Year-end tax planning requires clean books, accurate projections, and a clear strategy. Truemeasureaccounting delivers all three for owner-operated service businesses across the country, from HVAC and plumbing companies to general contractors and trucking operations.

https://truemeasureaccounting.com/contact-us/

Our small business bookkeeping services keep your financials current every month so you are never scrambling in december. We pair that with proactive tax preparation and planning that connects your numbers to real decisions, including deduction timing, retirement contributions, and entity structure reviews. Fixed-price plans start at $265 per month, so you always know what you are paying. Schedule a free consultation today and go into 2027 with a clear tax strategy in place.

FAQ

What is a year-end tax planning checklist for small businesses?

A year-end tax planning checklist is a structured list of financial actions completed before december 31 to reduce taxable income, maximize deductions, and avoid IRS penalties. It covers financial review, expense acceleration, income timing, retirement contributions, and document organization.

When should small businesses start year-end tax planning?

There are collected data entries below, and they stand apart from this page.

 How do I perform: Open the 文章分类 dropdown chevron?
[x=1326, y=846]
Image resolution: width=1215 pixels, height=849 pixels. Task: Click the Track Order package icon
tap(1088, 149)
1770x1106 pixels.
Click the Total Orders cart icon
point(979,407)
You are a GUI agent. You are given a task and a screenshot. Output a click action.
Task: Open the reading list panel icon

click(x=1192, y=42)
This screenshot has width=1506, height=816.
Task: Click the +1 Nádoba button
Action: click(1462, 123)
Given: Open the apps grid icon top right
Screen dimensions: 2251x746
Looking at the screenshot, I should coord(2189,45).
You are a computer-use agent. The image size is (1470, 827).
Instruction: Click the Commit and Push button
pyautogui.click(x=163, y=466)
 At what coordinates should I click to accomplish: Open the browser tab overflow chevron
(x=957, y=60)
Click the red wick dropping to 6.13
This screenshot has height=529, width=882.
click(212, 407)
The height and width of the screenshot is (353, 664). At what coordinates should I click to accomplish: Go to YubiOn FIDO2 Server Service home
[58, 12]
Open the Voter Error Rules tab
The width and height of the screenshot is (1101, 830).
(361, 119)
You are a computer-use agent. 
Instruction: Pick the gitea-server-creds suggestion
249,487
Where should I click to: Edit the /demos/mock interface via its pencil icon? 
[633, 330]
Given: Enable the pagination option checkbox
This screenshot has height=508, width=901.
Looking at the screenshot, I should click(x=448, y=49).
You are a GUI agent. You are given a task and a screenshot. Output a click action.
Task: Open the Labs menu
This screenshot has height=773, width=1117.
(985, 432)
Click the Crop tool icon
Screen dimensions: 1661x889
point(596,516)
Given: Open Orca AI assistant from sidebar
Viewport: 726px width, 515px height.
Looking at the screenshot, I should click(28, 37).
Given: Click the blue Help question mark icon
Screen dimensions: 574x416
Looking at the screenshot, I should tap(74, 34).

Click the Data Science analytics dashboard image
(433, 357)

The optimal planning window is october through december. Starting in october gives you time to purchase assets, prepay expenses, adjust estimated payments, and set up retirement accounts before year-end deadlines close.

What is the difference between section 179 and bonus depreciation?

Section 179 is limited by your net business income and gives you flexibility on the deduction amount. Bonus depreciation has no income cap but applies on an all-or-nothing basis per asset class. Bonus depreciation is generally safer in lower-income years.

What are the 2026 estimated tax payment deadlines?

The 2026 quarterly deadlines are april 15, june 15, september 15, and january 15, 2027. Missing these dates triggers IRS underpayment penalties, which you can avoid by meeting the safe harbor threshold.

How do i prepare tax documents for my small business at year-end?

Gather prior year returns, your EIN, bank and credit card statements, payroll records, W-2s, 1099s, and receipts for all deductible expenses. Store them in a dedicated digital or physical folder and retain records for at least three years from your filing date.